Why the world’s glaciers are melting

There are approximately 200,000 glaciers in the world. With the exception of 1000 of them, the size of the remaining glaciers is very small. Glaciers are known as reserves of fresh water on earth. Unfair use of fossil fuels, greenhouse gas emissions, holes in the ozone layer are the reasons why the Earth’s glaciers are melting rapidly. The IPCC has warned that by the end of this century, Himalayan glaciers could lose a third of their snow. If pollution continues at this rate, 80% of European glaciers will also melt by 2100.

Who is most threatened by melting glaciers

Melting endangered glaciers can threaten the entire human race. Even today, most of the world’s population depends on glaciers for drinking water. Almost two billion people benefit from the water of the Himalayan glaciers. Water for agriculture also comes from these glaciers. India, Pakistan, Bangladesh, Bhutan and Nepal will be the hardest hit if water stops coming from glaciers. At the same time, there will be a famine of drinking water in Europe. Normal life can also be threatened by drought conditions.

This image of the glacier’s death has been discussed

The Okjokull Glacier, one of the oldest glaciers in Iceland, ceased to exist in 2019 itself. Images of this destruction were also very viral on social media. Even then, scientists attributed climate change and greenhouse gas emissions to it. However, the voice of these scientists could not reach the ears of the largest countries affecting the environment. Scientists even say that we have polluted the environment so much that now things have got out of hand. Even if we reduce greenhouse gas emissions today, it will still take at least 200 years to normalize.

Which cities in India are most threatened

The United Nations warned in the Global Environment Report that by 2050, many Indian cities could be threatened by sea level rise. It also includes major cities like Mumbai and Kolkata in India. According to this report, around 4 million people in India could be affected. Also according to a NASA report, the rapid melting of glaciers in Greenland and Antarctica has revealed that the Gradient Fingerprint Mapping Tool (GFM) will have a major impact on Mangalore.

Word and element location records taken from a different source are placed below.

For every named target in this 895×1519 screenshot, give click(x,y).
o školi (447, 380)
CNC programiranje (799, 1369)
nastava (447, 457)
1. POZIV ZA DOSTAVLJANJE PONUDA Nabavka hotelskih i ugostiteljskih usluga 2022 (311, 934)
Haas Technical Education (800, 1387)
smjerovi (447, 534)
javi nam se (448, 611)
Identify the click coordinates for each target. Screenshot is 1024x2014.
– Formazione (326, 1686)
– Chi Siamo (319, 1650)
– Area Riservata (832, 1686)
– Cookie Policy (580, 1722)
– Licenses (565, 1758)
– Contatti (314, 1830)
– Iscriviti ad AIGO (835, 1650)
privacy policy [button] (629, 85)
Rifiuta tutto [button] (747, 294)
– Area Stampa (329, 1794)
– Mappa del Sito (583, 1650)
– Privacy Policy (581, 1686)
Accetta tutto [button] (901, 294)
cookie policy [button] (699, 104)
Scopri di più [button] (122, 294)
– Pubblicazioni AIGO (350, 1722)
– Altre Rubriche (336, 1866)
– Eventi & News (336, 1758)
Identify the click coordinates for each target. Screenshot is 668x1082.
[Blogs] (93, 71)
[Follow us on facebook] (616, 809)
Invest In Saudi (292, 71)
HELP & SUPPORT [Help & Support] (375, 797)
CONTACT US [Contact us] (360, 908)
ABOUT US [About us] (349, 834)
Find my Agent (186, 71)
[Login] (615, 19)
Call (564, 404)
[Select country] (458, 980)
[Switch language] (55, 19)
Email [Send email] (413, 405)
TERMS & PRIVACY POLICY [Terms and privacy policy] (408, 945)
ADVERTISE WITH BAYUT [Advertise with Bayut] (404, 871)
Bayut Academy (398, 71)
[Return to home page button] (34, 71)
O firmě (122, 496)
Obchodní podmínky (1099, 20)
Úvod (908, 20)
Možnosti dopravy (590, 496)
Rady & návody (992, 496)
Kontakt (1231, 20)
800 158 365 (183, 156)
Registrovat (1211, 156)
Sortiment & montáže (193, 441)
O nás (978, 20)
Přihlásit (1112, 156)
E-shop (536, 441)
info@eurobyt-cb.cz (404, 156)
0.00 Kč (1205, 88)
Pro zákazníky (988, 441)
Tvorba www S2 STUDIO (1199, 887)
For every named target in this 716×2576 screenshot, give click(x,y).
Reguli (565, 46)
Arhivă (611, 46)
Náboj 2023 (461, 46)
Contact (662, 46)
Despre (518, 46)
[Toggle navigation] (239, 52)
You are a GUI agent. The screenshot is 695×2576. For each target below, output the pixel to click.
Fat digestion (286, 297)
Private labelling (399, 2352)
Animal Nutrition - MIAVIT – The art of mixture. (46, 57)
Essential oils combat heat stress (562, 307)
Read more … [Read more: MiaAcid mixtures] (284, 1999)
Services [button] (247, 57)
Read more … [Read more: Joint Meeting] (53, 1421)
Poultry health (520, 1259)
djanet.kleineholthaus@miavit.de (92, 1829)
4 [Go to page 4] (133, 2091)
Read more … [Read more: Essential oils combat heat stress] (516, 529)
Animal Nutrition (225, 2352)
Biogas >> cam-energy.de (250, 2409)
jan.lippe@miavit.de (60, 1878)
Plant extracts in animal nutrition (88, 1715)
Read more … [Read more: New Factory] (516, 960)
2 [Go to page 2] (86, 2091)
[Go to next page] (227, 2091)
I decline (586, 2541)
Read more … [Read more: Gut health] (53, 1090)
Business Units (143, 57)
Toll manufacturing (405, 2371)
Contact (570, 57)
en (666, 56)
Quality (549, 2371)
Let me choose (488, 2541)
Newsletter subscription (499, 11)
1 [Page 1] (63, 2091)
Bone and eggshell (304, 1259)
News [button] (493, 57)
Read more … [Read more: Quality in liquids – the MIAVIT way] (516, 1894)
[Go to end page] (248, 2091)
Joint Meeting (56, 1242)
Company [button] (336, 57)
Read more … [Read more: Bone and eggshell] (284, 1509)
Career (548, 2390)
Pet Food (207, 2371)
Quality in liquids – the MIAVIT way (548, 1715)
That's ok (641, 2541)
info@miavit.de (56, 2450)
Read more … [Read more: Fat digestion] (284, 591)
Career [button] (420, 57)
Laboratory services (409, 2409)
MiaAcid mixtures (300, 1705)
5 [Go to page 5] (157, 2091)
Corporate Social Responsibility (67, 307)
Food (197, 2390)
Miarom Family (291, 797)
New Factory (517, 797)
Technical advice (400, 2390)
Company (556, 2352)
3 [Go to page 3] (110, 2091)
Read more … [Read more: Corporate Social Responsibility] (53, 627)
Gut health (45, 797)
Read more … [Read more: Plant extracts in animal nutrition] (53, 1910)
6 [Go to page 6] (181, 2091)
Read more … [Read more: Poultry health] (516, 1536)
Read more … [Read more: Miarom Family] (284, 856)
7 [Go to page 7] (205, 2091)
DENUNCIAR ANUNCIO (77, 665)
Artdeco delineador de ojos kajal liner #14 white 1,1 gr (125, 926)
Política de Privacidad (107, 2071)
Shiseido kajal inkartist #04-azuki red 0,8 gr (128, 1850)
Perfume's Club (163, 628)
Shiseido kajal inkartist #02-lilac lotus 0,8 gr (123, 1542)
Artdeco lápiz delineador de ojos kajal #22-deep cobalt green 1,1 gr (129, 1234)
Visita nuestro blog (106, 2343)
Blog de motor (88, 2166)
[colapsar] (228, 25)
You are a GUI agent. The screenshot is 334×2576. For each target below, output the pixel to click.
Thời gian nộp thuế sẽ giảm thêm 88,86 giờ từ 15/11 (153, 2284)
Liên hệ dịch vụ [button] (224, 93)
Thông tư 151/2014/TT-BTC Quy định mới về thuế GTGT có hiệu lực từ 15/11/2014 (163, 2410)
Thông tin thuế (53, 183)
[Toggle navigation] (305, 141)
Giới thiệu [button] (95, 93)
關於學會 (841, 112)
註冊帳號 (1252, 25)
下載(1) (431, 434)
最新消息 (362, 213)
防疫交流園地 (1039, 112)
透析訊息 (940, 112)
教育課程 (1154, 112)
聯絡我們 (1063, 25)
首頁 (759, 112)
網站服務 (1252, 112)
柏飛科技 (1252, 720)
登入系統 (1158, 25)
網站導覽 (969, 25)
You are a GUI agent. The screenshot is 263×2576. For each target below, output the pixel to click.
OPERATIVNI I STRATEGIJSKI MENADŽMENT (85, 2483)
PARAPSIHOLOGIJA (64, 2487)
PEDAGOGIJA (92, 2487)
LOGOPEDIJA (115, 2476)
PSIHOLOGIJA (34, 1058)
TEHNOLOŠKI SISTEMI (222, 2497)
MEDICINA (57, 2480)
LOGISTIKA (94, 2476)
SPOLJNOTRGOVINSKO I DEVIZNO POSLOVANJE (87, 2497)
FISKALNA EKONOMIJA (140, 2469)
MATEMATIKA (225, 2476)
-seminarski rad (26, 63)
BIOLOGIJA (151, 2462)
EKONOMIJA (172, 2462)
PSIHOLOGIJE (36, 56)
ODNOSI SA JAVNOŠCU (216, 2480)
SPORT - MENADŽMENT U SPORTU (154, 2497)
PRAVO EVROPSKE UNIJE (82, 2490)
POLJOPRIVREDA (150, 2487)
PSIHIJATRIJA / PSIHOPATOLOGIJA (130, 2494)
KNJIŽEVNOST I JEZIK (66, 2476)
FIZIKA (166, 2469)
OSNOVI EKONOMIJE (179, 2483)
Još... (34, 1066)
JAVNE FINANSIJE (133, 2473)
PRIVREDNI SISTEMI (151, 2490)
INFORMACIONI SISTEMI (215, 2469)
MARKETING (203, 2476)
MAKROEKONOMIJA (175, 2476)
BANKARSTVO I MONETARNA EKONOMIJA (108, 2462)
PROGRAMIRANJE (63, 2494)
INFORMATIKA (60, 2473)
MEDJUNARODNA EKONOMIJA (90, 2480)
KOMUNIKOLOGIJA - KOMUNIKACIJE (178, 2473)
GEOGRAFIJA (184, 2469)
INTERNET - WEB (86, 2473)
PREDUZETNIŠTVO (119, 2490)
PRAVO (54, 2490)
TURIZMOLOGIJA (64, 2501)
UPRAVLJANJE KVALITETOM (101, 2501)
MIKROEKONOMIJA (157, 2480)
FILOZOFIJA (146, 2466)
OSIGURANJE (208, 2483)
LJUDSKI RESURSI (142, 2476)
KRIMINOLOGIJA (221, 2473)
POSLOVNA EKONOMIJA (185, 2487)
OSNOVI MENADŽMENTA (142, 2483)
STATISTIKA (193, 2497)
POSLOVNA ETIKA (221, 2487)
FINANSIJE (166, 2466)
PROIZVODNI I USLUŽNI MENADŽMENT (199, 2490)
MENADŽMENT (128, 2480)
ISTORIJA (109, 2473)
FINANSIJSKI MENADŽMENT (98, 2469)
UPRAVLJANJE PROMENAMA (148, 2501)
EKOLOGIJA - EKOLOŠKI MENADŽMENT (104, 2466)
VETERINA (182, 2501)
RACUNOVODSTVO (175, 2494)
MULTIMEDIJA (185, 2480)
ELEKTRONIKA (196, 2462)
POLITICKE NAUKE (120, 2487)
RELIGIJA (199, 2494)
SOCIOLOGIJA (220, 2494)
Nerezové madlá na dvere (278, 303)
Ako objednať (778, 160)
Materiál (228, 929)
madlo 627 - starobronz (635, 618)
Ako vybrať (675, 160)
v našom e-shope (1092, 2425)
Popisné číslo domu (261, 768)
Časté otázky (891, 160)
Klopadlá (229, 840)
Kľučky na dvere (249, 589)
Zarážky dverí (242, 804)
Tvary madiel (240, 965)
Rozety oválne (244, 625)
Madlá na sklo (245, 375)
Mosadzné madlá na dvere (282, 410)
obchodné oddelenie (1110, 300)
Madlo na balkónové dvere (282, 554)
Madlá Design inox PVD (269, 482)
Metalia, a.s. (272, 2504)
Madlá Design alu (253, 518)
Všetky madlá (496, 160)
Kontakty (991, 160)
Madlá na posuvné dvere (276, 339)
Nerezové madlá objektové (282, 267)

These countries of the world are in danger

The sea level is set to rise due to the melting of glaciers. According to the GEO-6 report (The Global Environment Outlook), the capital of Indonesia is Jakarta, the Maldives, Guangzhou and Shanghai in China, Dhaka in Bangladesh, Myanmar in Yangon, Thailand in Bangkok and Vietnam in Ho Chi Minh-Ville and Hai Fong will be the most affected. Some Australian researchers have claimed that between 1870 and 2004, the seawater level rose by 19.5 centimeters. His research published in Geophysical Research Letters indicated that between 1990 and 2100, the level of sea water could drop from 9 centimeters to 88 centimeters.